Reputation: 229
I'm interfacing a C program (main()
is in C) with C++. At some points in my code I want to stop execution of the program. Now I'd like to know, how can I do this cleanly?
At the moment I call std::terminate()
but more out of a lack of better ideas. The main thing that bugs me isn't even that I'm not freeing the memory (because it's freed anyway on program termination, right?) but that the MSVS Just-in-time Debugger pops up and I get an ugly error message about terminating the runtime in an unusual way.
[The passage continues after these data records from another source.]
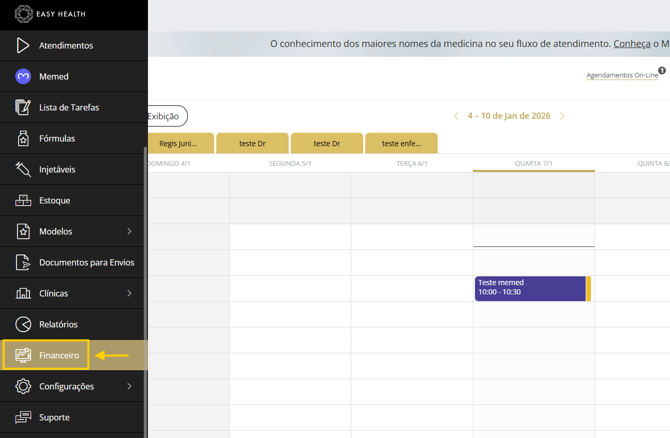Click the Conheça link in banner
The height and width of the screenshot is (438, 670).
(632, 44)
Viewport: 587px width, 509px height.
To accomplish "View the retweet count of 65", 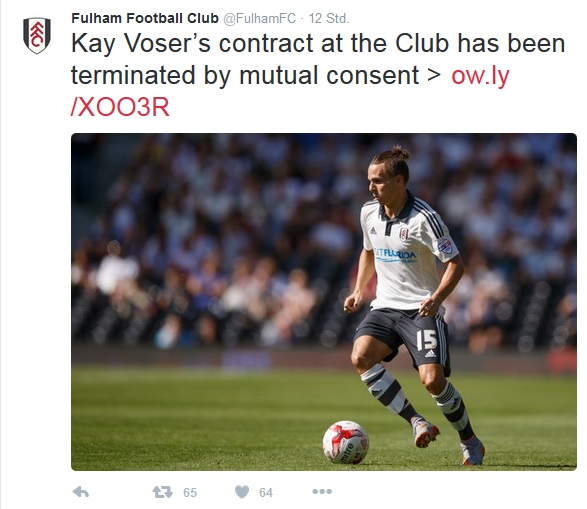I will click(190, 493).
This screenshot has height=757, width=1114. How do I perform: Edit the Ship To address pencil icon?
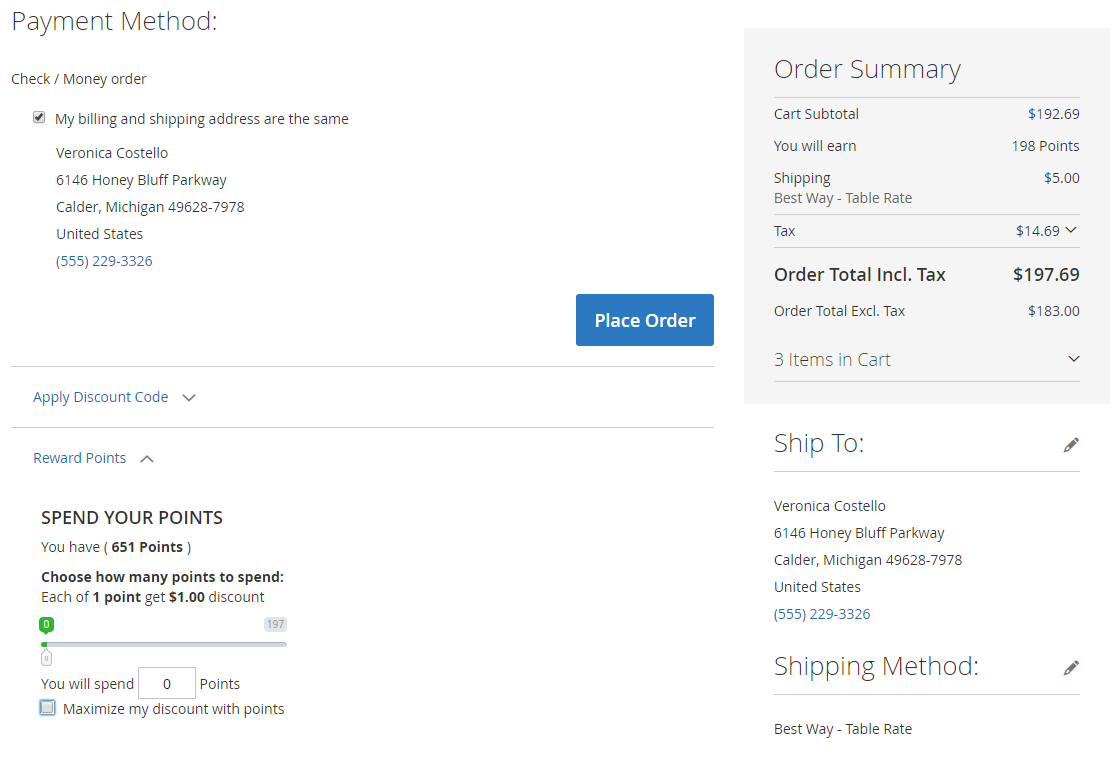[1071, 445]
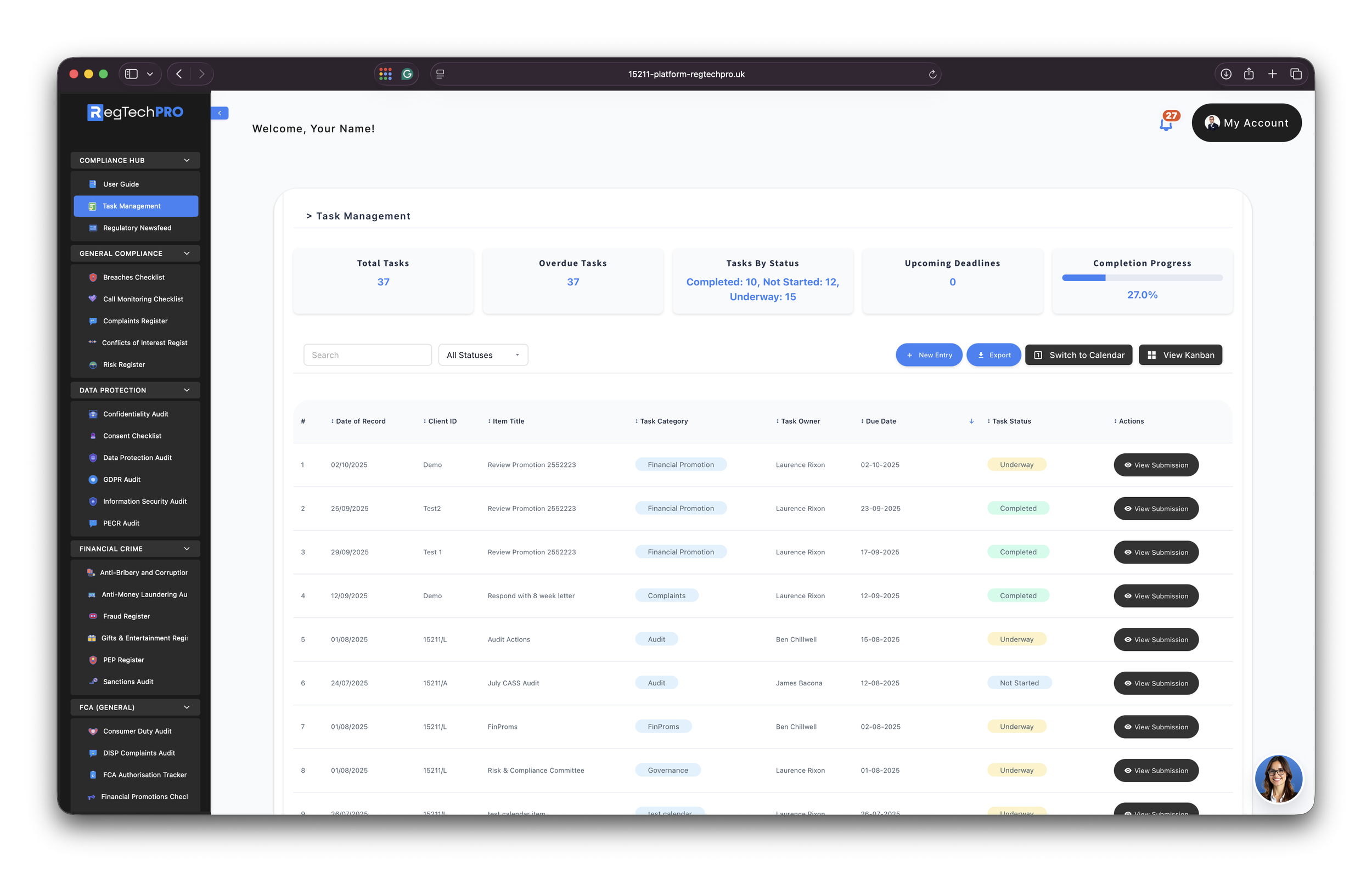1372x872 pixels.
Task: Click the New Entry button
Action: tap(928, 355)
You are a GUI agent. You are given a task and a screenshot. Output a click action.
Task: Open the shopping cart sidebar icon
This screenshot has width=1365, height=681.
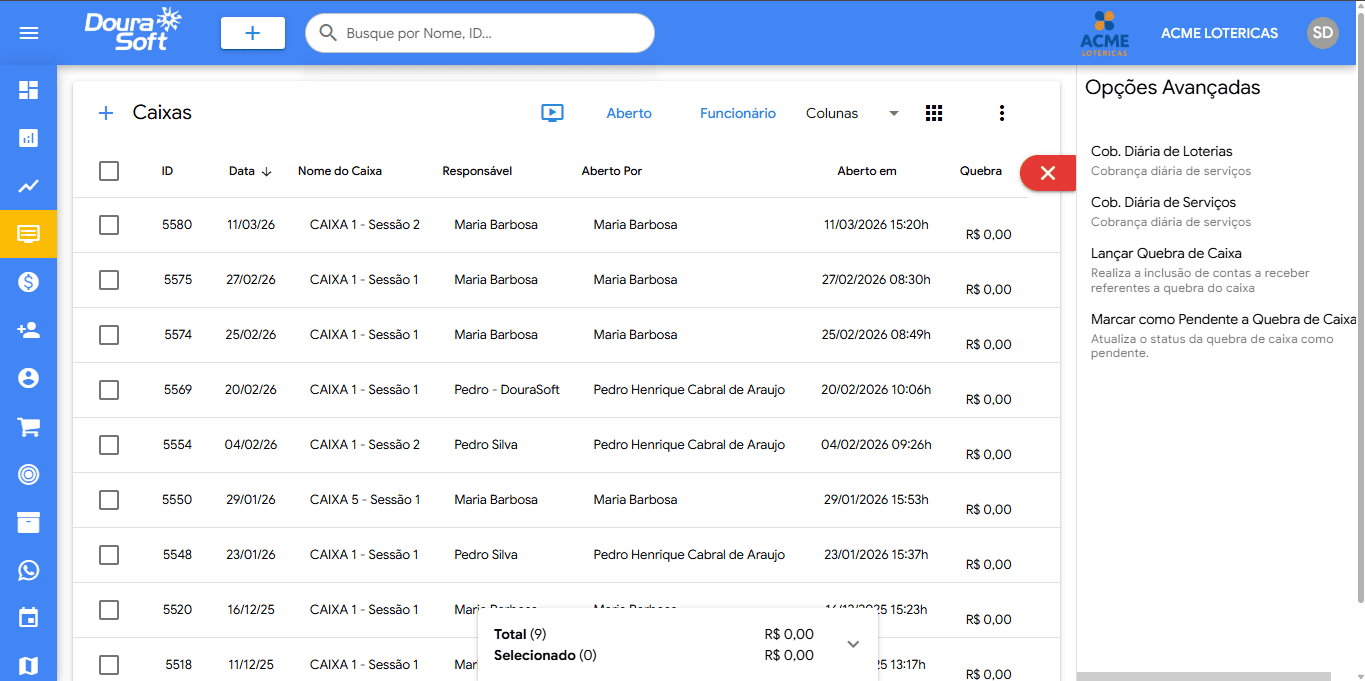[29, 427]
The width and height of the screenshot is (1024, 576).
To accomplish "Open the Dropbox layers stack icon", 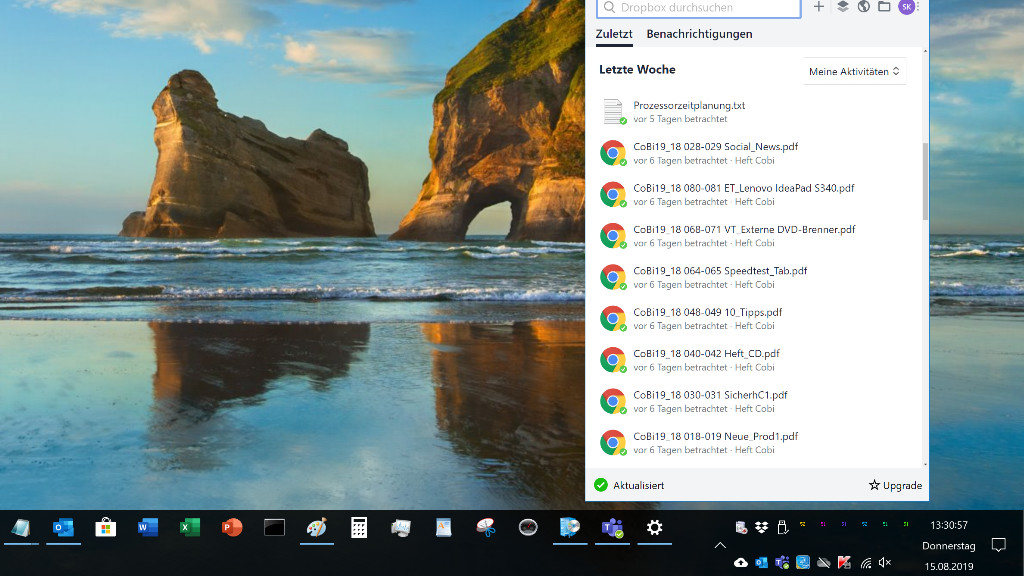I will click(843, 7).
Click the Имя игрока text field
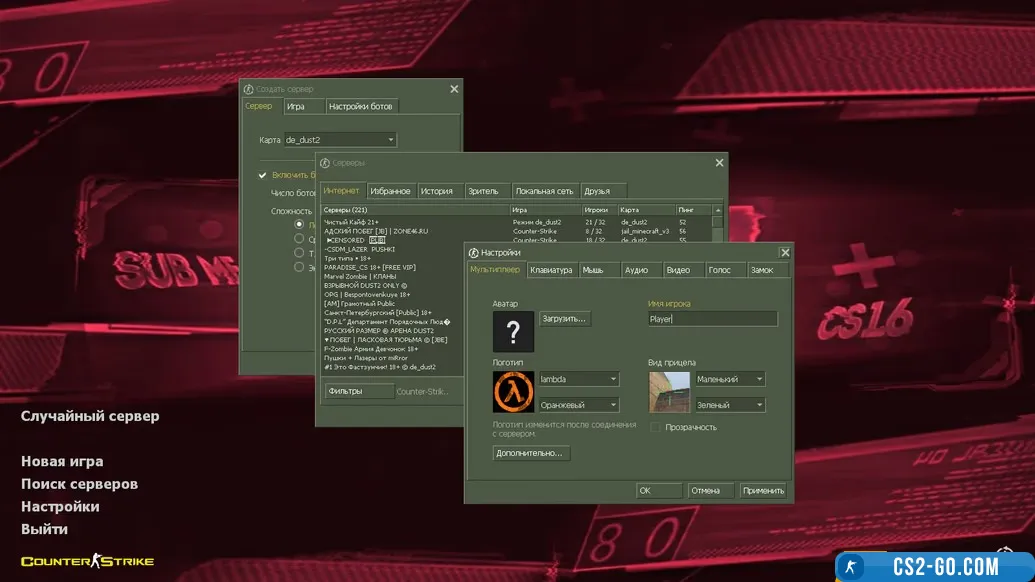This screenshot has width=1035, height=582. coord(712,319)
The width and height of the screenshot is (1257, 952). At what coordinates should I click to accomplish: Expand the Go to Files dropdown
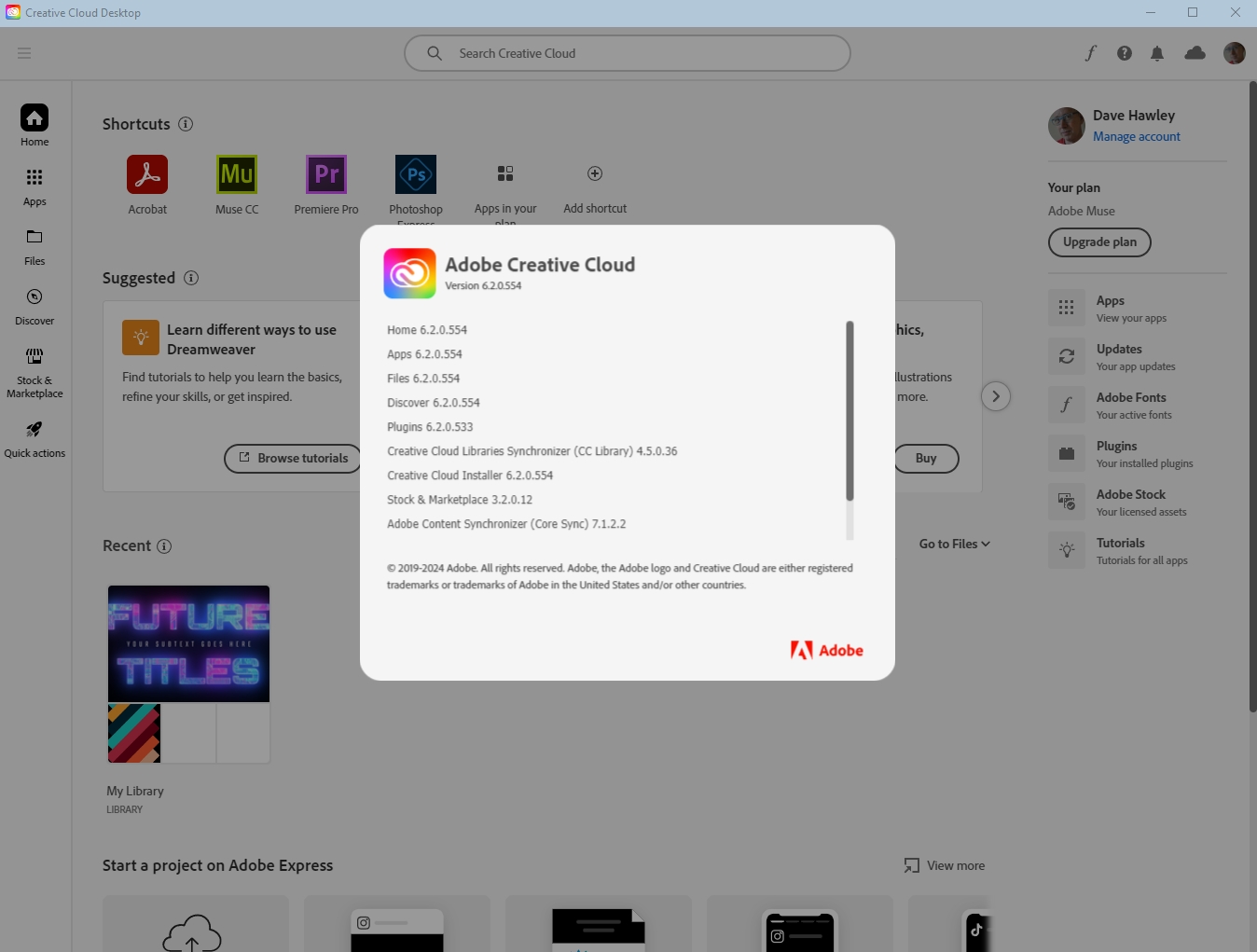click(953, 544)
EDIT: As this has caused confusion: Returning from main()
with return 0
is not possible in this case.
Upvotes: 7
Views: 2067
Reputation: 56479
If you concern about cleaning up and invoking destuctors then
exit(EXIT_SUCCESS); // or EXIT_FAILURE
is the best choice between exit
, terminate
and abort
.
Function exit
calls descructors and cleans up the automatic storage objects (The object which declared in the global scope). It also calls the functions passed to atexit
.
Function abort
is useful for abnormal exits and will not clean up anything. It doesn't call the functions passed to atexit
.
Function terminate
does not exist in C. It's useful when you have an exception and you can't handle it but finishing the program.
Upvotes: 7
Reputation: 16043
main
function is where it starts, main
function is where it should end usually. If you use return 0;
it indicates succesful exit.
int main(void) {
//init
//do stuff
//deinit
return 0; // bye bye
}
You could also use exit(0);
, but if your exit points are scattered all over the place it makes things harder to debug.